On Writing and Happiness

Writing is an art. In 7th grade, it wasn’t. In 8th, it wasn’t. In my ninth grade, many, many years ago, my brother started a blogspot page for me. Suddenly, writing became fun. I could finally construct complex sentences and not have to worry about losing points. I could express myself *JUST* as I wanted to, and not have to worry about my words being “too flowery”. And so, I began writing intermittently on my primary blog and excessively on a private blog.

As I grew up, my association with writing changed.

Writing became my way of dealing with the world. ‘Dealing’ may not be the most appropriate choice of word, but it’ll do regardless. Writing became the way I professed love, the way I channeled heartbreak, and the way I communicated with my mother through carefully crafted letters.

And perhaps most importantly, it became a way I found myself,  the way I centered myself when everything else spiraled out of control. For those of you who don’t know me, let me tell you three things you ought to know about me –

  1. It takes very little to make me happy (thank god for that)
  2. I have the attention span of a goldfish and the memory of a lifeless tank
  3. I have massive anxiety

Why is this important? Well, if I’m writing about happiness or hope (as you’ll see in the piece below), you need to know where I’m coming from, emotionally.  Once you know these three things, I think our virtual association will be perfect.

Now, back to writing.

I wrote the following poem sitting in a waiting room. I was so cozy and comfy in a big sticky leather chair that one point I thought I’d sleep off. Oh, also, I have an uncanny ability to fall asleep anywhere. It’s a gift.  Just as I was about to doze off, I thought of a plant.

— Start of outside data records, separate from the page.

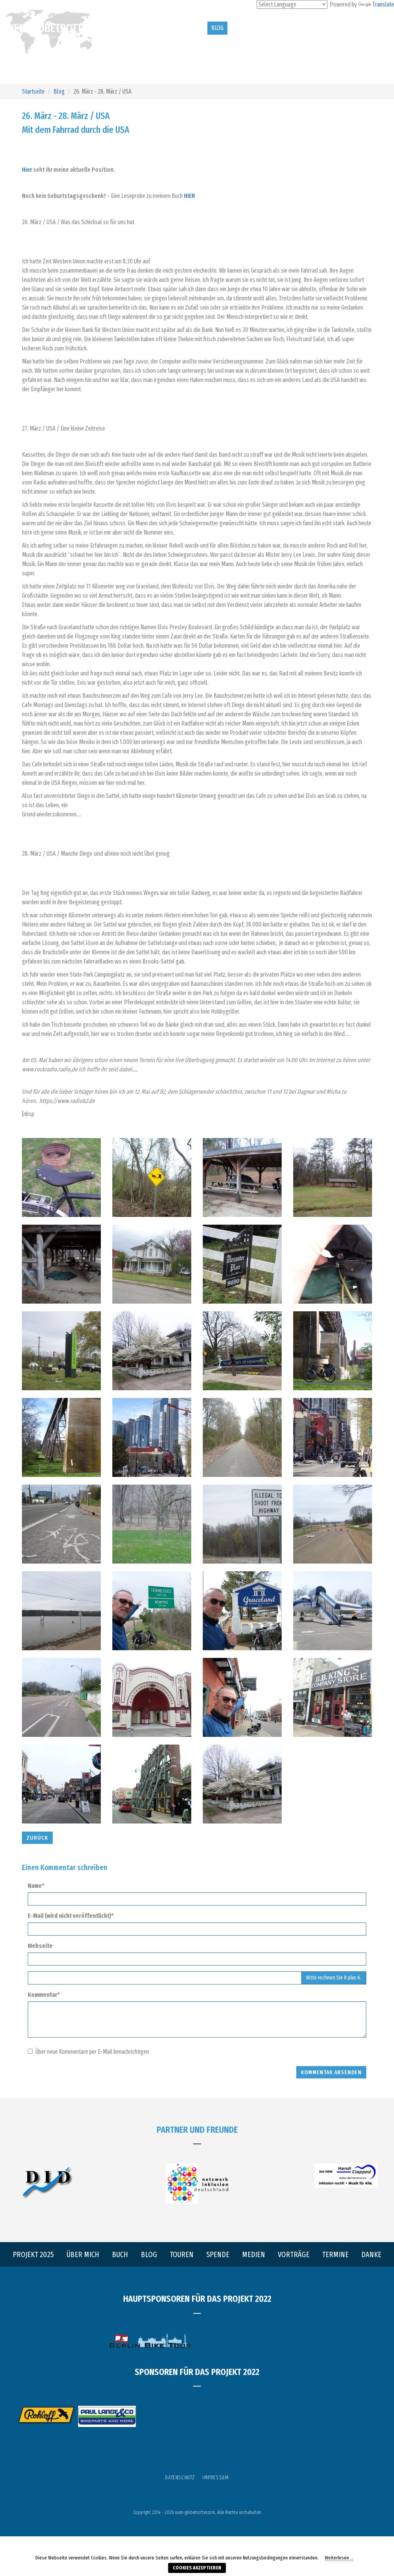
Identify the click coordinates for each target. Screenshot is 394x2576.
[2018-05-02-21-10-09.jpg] (332, 1697)
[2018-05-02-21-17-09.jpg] (151, 1784)
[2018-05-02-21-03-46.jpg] (242, 1610)
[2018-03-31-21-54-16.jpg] (332, 1437)
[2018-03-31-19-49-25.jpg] (61, 1264)
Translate (383, 4)
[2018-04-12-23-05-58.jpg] (151, 1524)
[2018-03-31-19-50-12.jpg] (242, 1264)
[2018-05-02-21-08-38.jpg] (242, 1697)
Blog (217, 28)
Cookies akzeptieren (197, 2568)
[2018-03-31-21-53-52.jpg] (61, 1437)
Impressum (215, 2477)
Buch (196, 28)
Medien (301, 28)
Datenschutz (180, 2477)
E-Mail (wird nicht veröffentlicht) (73, 1915)
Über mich (163, 28)
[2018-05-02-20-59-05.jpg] (332, 1524)
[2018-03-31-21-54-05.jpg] (151, 1437)
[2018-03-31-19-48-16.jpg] (151, 1177)
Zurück (37, 1837)
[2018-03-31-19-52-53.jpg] (242, 1437)
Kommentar (46, 1994)
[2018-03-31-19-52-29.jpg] (242, 1350)
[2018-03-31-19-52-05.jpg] (151, 1350)
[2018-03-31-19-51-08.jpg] (61, 1350)
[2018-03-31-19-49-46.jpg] (151, 1264)
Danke (116, 41)
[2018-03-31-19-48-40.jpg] (242, 1177)
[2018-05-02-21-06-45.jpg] (151, 1697)
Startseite (33, 91)
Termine (363, 28)
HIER (189, 195)
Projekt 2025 (125, 28)
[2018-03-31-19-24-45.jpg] (61, 1177)
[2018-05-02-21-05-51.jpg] (61, 1697)
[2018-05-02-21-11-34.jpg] (61, 1784)
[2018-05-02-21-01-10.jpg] (61, 1610)
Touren (242, 28)
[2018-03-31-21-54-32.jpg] (61, 1524)
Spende (274, 28)
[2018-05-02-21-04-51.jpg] (332, 1610)
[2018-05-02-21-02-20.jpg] (151, 1610)
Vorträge (331, 28)
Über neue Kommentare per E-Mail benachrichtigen (92, 2051)
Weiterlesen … (339, 2558)
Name (39, 1885)
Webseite (40, 1945)
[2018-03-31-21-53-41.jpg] (332, 1350)
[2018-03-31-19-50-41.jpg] (332, 1264)
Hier (27, 169)
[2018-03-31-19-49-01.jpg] (332, 1177)
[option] (46, 2415)
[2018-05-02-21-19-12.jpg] (242, 1784)
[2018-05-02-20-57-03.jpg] (242, 1524)
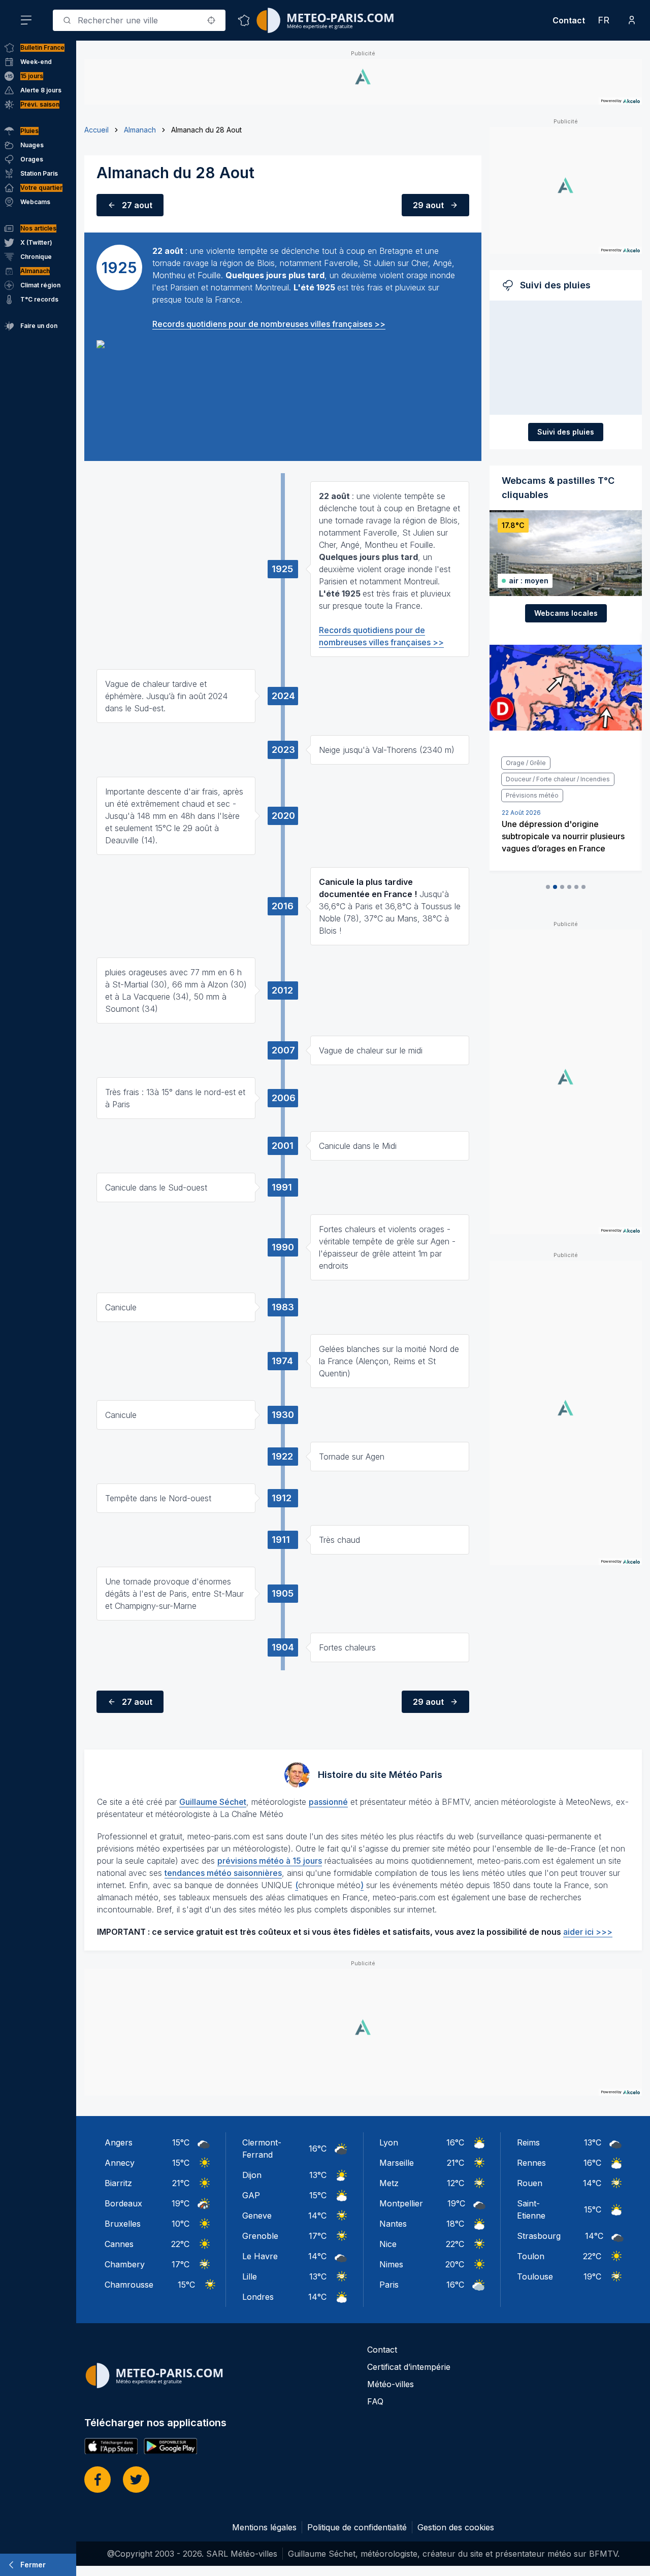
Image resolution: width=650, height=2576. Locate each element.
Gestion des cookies (455, 2527)
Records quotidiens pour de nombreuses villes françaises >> (268, 324)
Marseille (396, 2163)
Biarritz (118, 2183)
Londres (258, 2297)
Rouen (529, 2183)
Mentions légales (264, 2527)
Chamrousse (129, 2285)
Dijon (252, 2175)
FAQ (375, 2401)
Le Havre (260, 2256)
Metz (389, 2183)
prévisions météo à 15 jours (269, 1861)
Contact (568, 20)
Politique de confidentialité (357, 2527)
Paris (389, 2285)
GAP (251, 2195)
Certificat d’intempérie (408, 2367)
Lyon (388, 2142)
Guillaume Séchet (212, 1802)
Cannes (119, 2244)
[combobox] (139, 20)
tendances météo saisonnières (223, 1873)
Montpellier (401, 2203)
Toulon (530, 2256)
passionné (328, 1802)
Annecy (120, 2163)
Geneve (257, 2215)
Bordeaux (123, 2203)
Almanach (140, 129)
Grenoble (260, 2236)
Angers (119, 2142)
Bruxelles (123, 2224)
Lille (249, 2276)
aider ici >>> (587, 1932)
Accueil (96, 129)
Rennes (531, 2163)
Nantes (393, 2224)
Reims (528, 2142)
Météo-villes (390, 2384)
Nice (388, 2244)
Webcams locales (566, 613)
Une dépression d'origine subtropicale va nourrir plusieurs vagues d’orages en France (563, 836)
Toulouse (535, 2276)
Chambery (125, 2264)
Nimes (391, 2264)
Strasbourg (539, 2236)
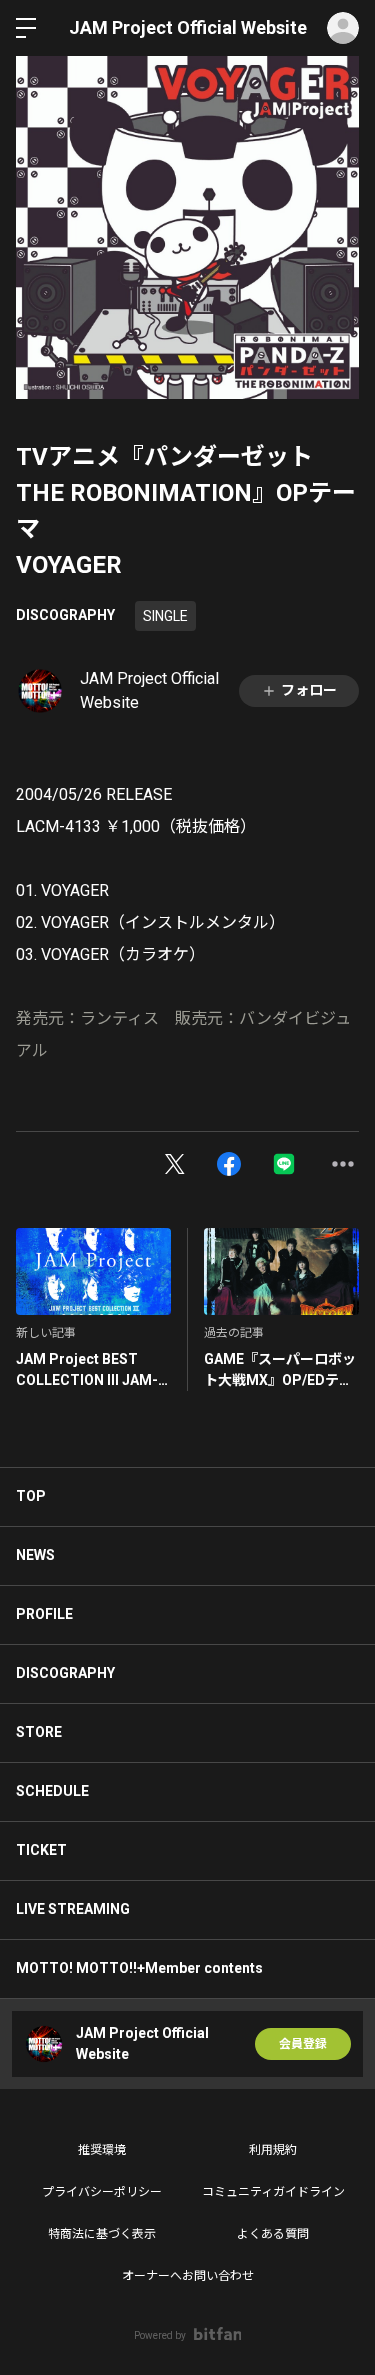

And then, this. came along. And when it did, wonderful things happened. It reminded me of all the work I was putting in to hope more, to have more faith, and to always follow my heart.

The Chair

Every three seconds the world stops,
the air flattens, the water freezes and my heart skips a beat.
Every three seconds
I come close to collapsing into a tiny chair, existing only in my mind
And hence, in a parallel world.
They say I’m crazy for finding chairs where none exist
But what they don’t know
Is that for every hundred chairs I think of,
I chance upon a park.
In that park
Regardless of weather and occasion

 I find a bench
Chair
pavement.
Something that allows me to be grateful to sit
So that the tiny chair, existing only in my mind
Materializes as a bench
chair
pavement.
And now imagine if I had for a second
Listened to the noise of those who never sit,
I too, might be exhausted
And lonely
And never at rest.

 

P.s – That picture above? I had found a chair.